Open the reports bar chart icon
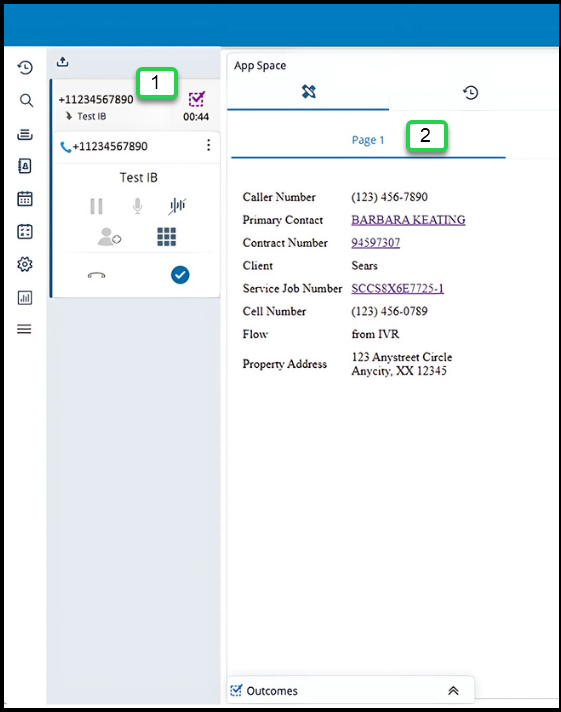The height and width of the screenshot is (712, 561). [x=25, y=297]
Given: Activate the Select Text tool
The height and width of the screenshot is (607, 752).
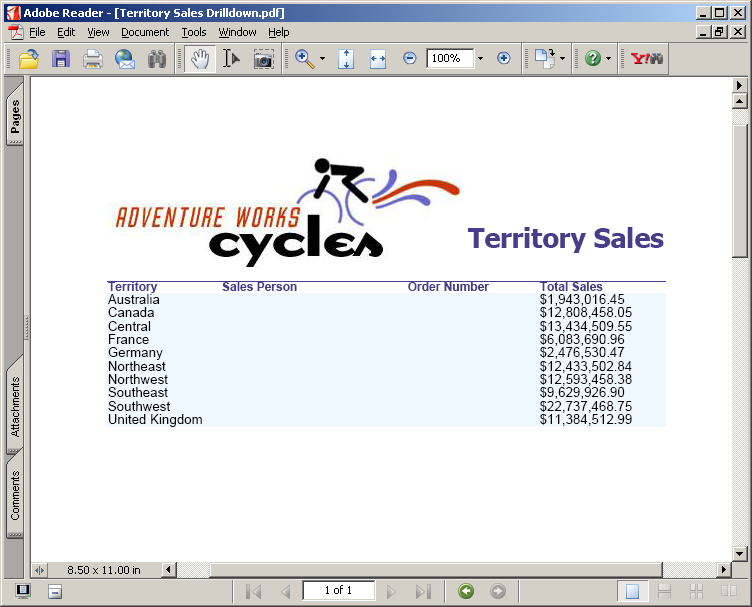Looking at the screenshot, I should click(231, 59).
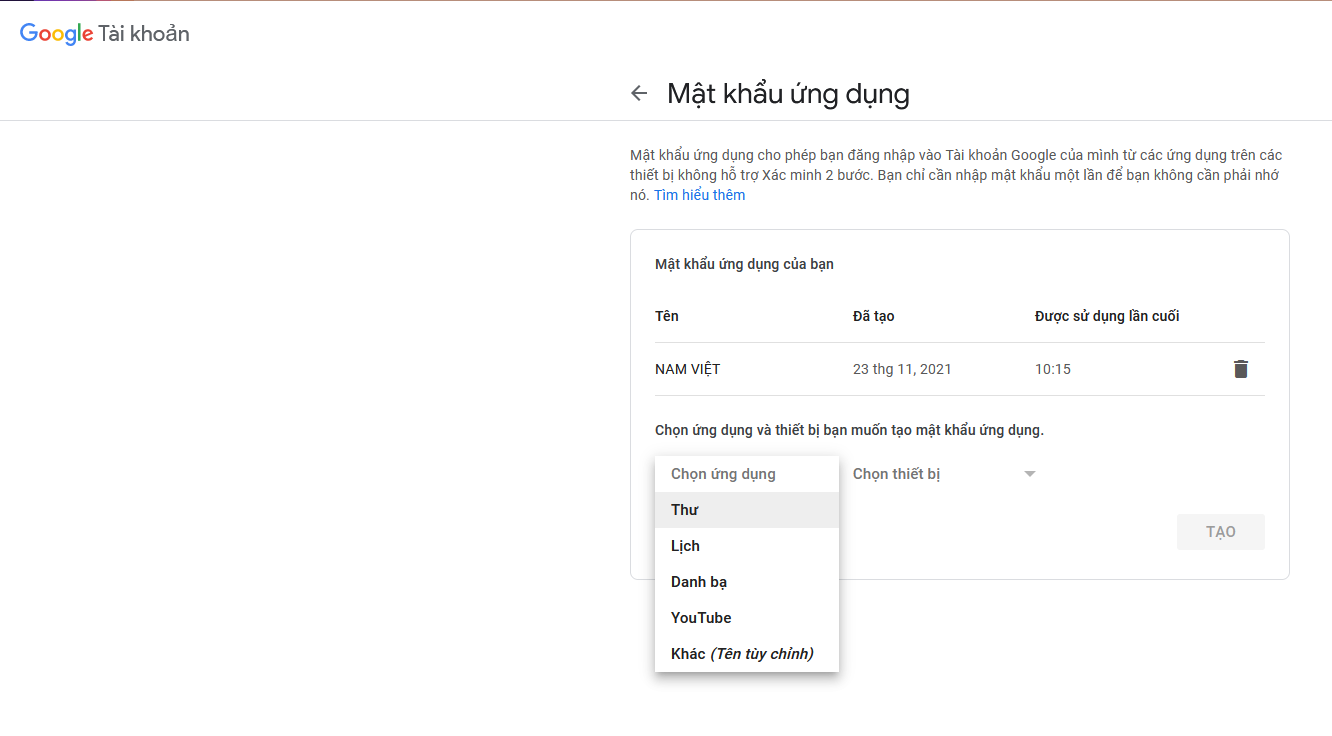Click the Tài khoản text near logo

144,34
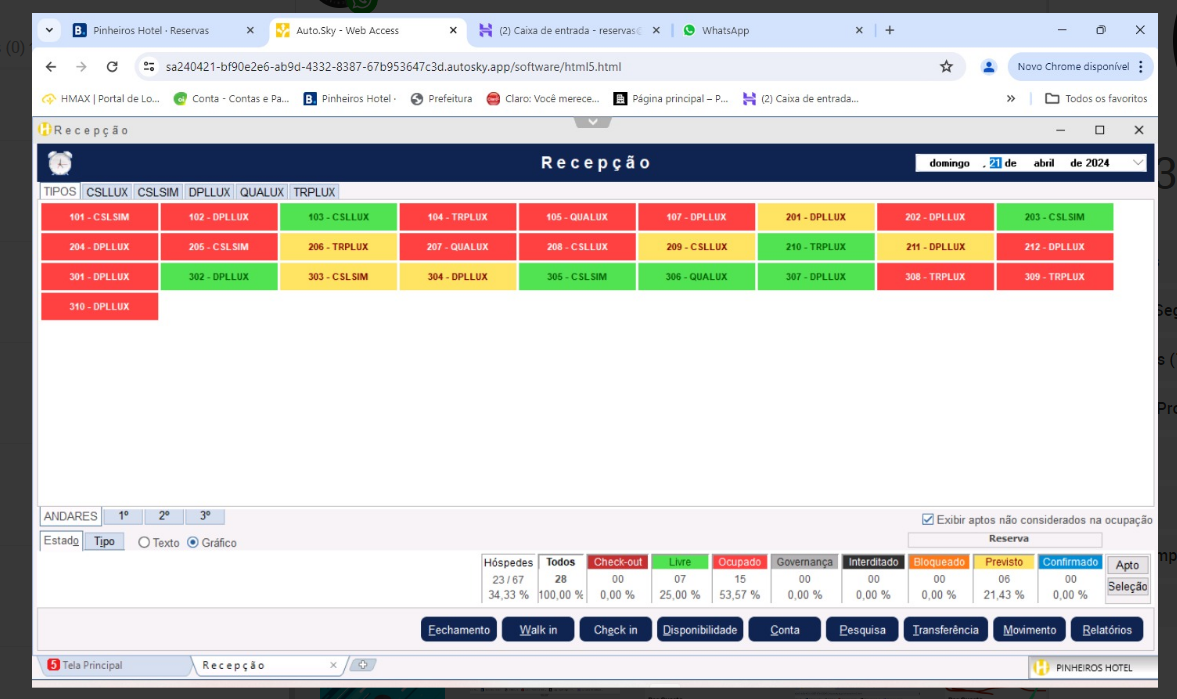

☆ ☆ ☆ ☆ ☆

### What is being asked
Repeat the records above verbatim. Include none of the pictures.

### Result below
Open the reports bar chart icon
The height and width of the screenshot is (712, 561). [x=25, y=297]
Given: Activate the Select Text tool
The height and width of the screenshot is (607, 752).
Looking at the screenshot, I should click(231, 59).
Click the Tài khoản text near logo

144,34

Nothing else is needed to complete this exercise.